ただ、風が吹き込む等の理由で閉じられてしまう可能性も考えられる。そういう時の為に鍵だけを開けた窓も用意してある。
生徒の下校後ならまだしもこの時間帯に流石にわざわざ施錠まで確認はしないだろうという読みだ。
それすらも閉められていたら……運が悪かったと言う他無いな。
「大島先生に担当して頂く教室側の窓は不明ですが……クーラーも無い部屋だし窓は多分開いてます。

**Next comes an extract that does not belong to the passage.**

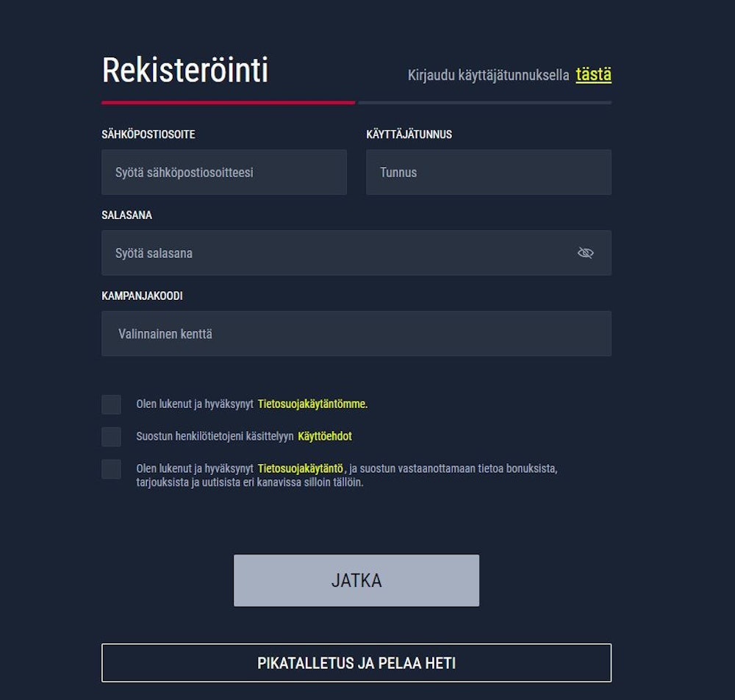Image resolution: width=735 pixels, height=700 pixels.
Task: Click the KÄYTTÄJÄTUNNUS label
Action: pyautogui.click(x=409, y=135)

もし開いてなかったらできるだけ接近した上で空中で召喚します」
「分かった。安全確認はしっかりしろよ」
「当然です。それじゃあ始めましょう! Fクラスに気付かれる前に!」
鉄人を呼ぶ前にできる準備は一通り済ませてある。
あとは鉄人が降下用の装備を装着すれば完了だ。
「代表、絶対に勝ちなさいよ!」
「ああ!」
そして屋上から飛び降り……開いていた窓から4階廊下に侵入した。
『Bクラス御空零が、Fクラス代表に召喚勝負を挑みます!!
廊下にまで響いてくる御空の声。そして慌しくこちらに向かって駆け出す音。
フィールドの展開は既に済んでいる。後は、真っ先に飛び出してくるであろう坂本に勝負を挑むだけだ。
扉が開くと同時に、俺は可能な限り早口で叫んだ。
「テメェに勝負を挑む!
「なんっ!?」
坂本の間抜け面を拝むこと3秒。強制召喚された召喚獣に、俺は武器を振り下ろした。
「以上、私たちの裏視点その2でした!」
「今回少々短いか。よし、後書きコーナーで頑張って水増ししよう」
「……どうなのかなそれ。本編を水増ししようという気は……無いのか。
……まいっか」
「今回と、あと前回の裏視点回はリメイク版で加筆された箇所だったな。
まぁ一応解説くらいはあったが」
「そうなるわね。あの時期は確か隔日投稿とかしてたからかなり切羽詰まった状態で書いてたのよね。
だから余計な事を書く時間が無かったっていう」
「そう言えばそうだったなぁ……うちの駄作者がプロットすら練らずに自転車操業で回してた時期だった。
……よく書けてたな。アレ」
「ホントよね……」
「……ちなみに、社会人になって自由時間がバカみたいに少なくなった今はまず無理だそうだ」
「でしょうねぇ!」
「あの時期の話を読み返してみると読み返したくなくなるくらいにはクオリティが低いとの事だ」
「……私が大活躍する初めての章のはずなんだけどなぁ……」
「……まぁ、そういう心残りがこういうリメイクを書くきっかけになってるわけだな。
「さてと、これでとりあえず戦争は終了かしらね。
後は戦後交渉か」
「ちなみにだが、交渉の結末はぼんやり見えているがその過程は結構曖昧な状態らしい。
まぁ、筆者にはよくある事だな」
「……よく書けるよね。ホント。